Persalinan yang ditanggung BPJS Kesehatan di Fasilitas Kesehatan Tingkat Pertama
maupun Tingkat Lanjutan adalah persalinan sampai dengan anak ketiga, tanpa melihat
anak hidup/ meninggal.
4. Ambulan
Ambulan hanya diberikan untuk pasien rujukan dari Fasilitas Kesehatan satu ke
fasilitas kesehatan lainnya, dengan tujuan menyelamatkan nyawa pasien.

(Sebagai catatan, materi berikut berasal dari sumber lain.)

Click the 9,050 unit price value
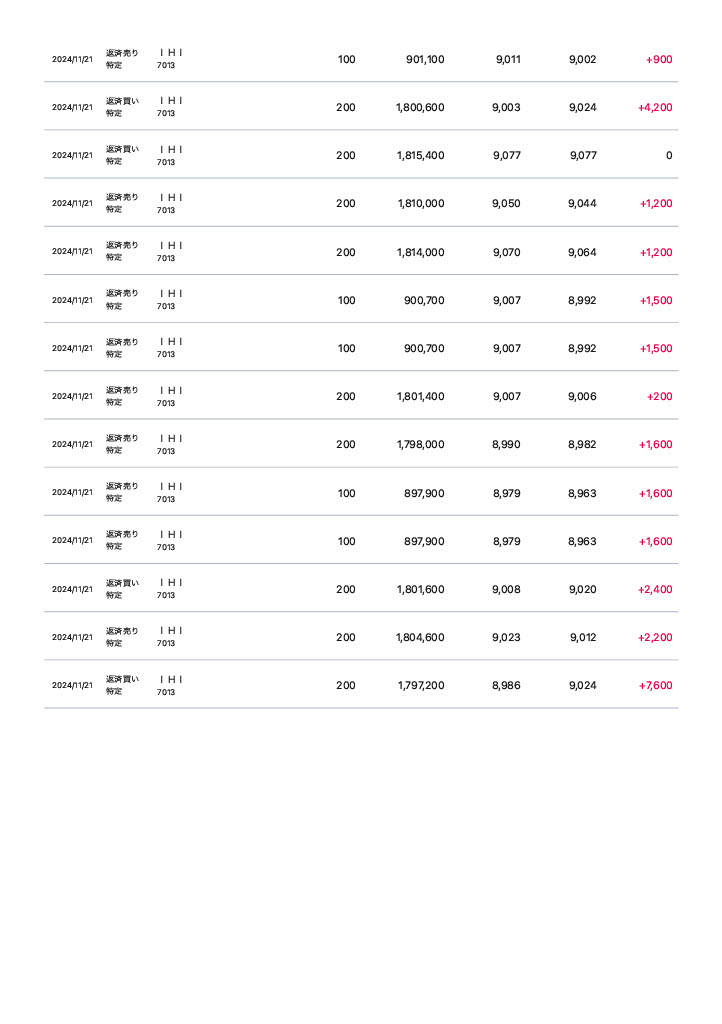This screenshot has width=722, height=1024. pos(506,204)
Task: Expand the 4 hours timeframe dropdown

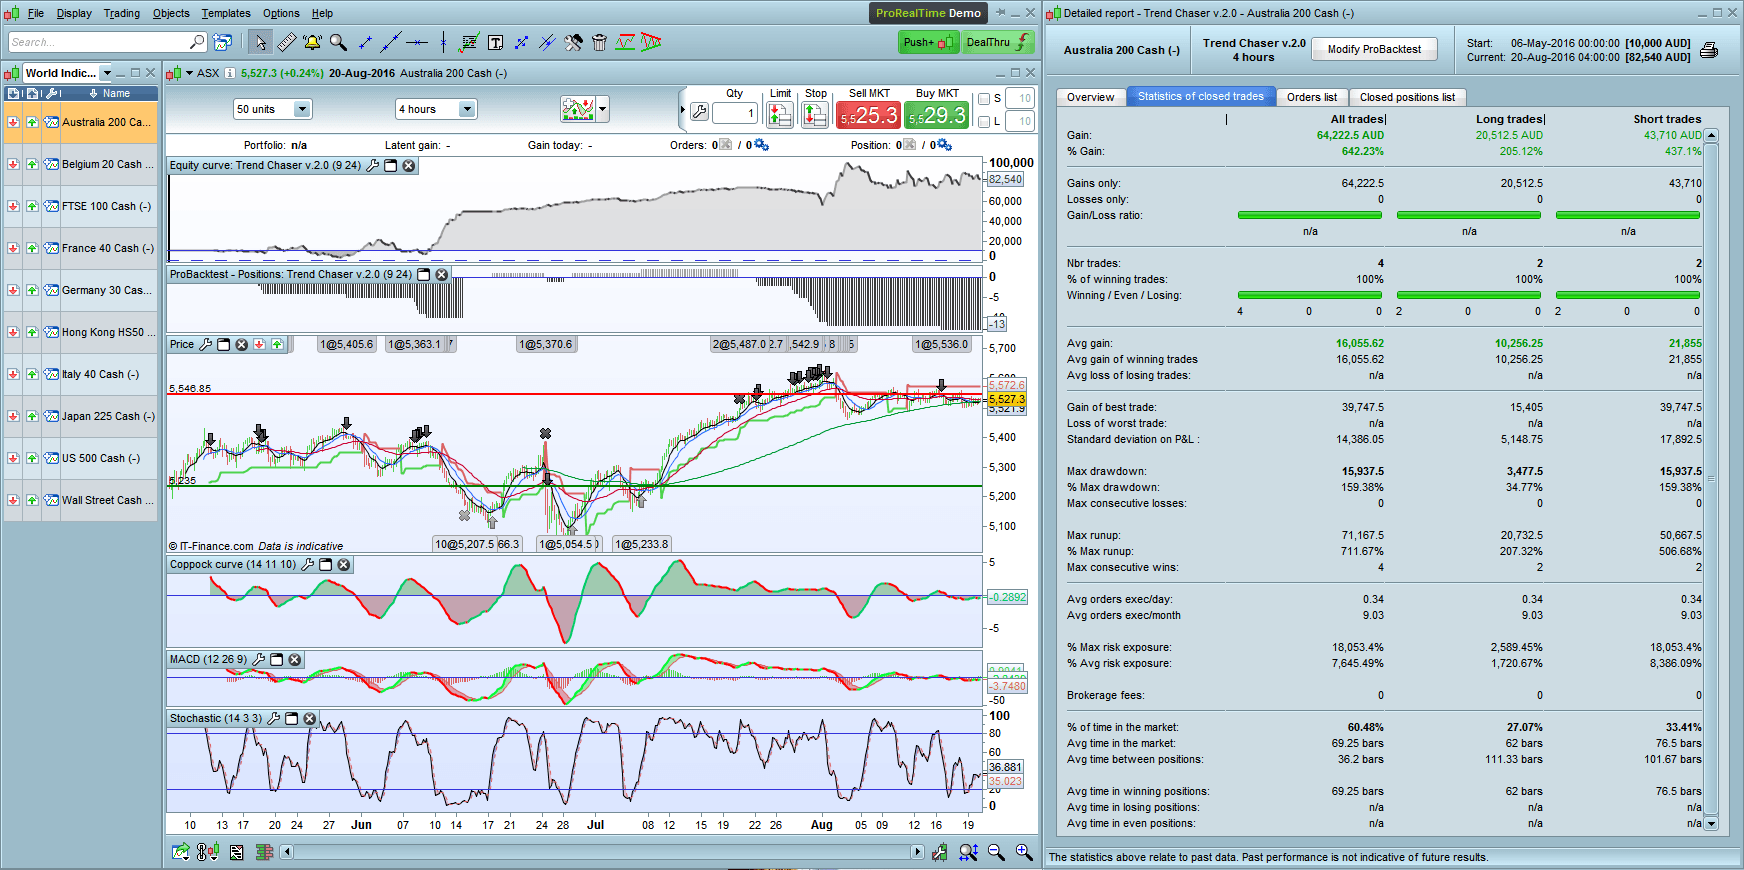Action: 466,109
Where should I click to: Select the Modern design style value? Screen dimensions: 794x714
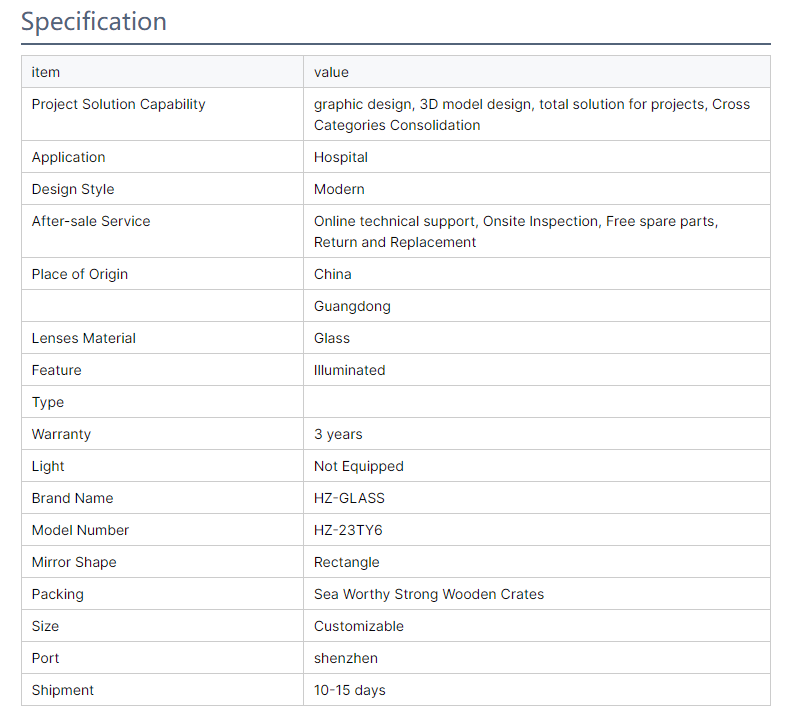339,189
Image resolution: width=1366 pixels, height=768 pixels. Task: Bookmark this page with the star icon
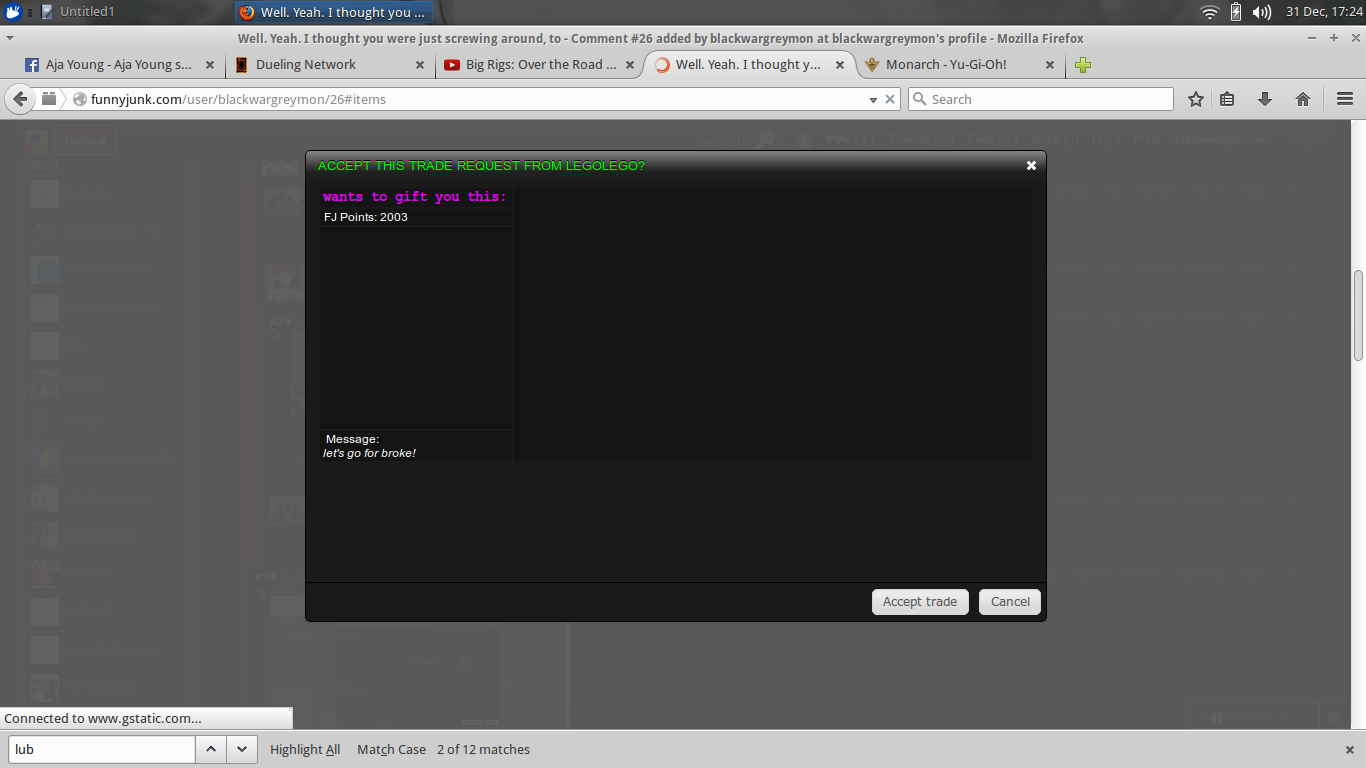[1195, 99]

Sedangkan layanan kesehatan yang tidak dijamin antaralain :1,3
1. Pelayanan kesehatan yang dilakukan tanpa melalui prosedur sebagaimana diatur
dalam peraturan yang berlaku;
2. Pelayanan kesehatan yang dilakukan di fasilitas kesehatan yang tidak bekerjasama
dengan BPJS Kesehatan, kecuali dalam keadaan darurat;
3. Pelayanan kesehatan yang telah dijamin oleh program jaminan kecelakaan kerja
terhadap penyakit atau cedera akibat kecelakaan kerja atau hubungan kerja sampai nilai
yang ditanggung oleh program jaminan kecelakaan kerja;
4. Pelayanan kesehatan yang telah dijamin oleh program jaminan kecelakaan lalu lintas
yang bersifat wajib sampai nilai yang ditanggung oleh program jaminan kecelakaan lalu
lintas;
5. Pelayanan kesehatan yang dilakukan di luar negeri;
6. Pelayanan kesehatan untuk tujuan estetik;
7. Pelayanan untuk mengatasi infertilitas;
8. Pelayanan meratakan gigi (ortodonsi);
9. Gangguan kesehatan/penyakit akibat ketergantungan obat dan/ atau alkohol;
10. Gangguan kesehatan akibat sengaja menyakiti diri sendiri, atau akibat
melakukan hobi yang membahayakan diri sendiri;
Dengan demikan hampir sebagian besar layanan kesehatan dijamin oleh BPJS
kesehatan bagi seluruh peserta BPJS. Sehingga pemberian layanan kesehatan, termasuk
masalah kesehatan ibu, persalinan, kunjungan antenatal, rujukan, keluarga berencana,
telah tercakup bagi seluruh peserta BPJS termasuk Penerima Bantuan Iuran (PBI).
Sehingga diharapkan masalah – masalah kesehatan terutama penyebab kematian ibu
melahirkan dapat ditanggulangi. BPJS sebagai penyedia jaminan kesehatan nasional
diharapkan mampu menurunkan angka AKI.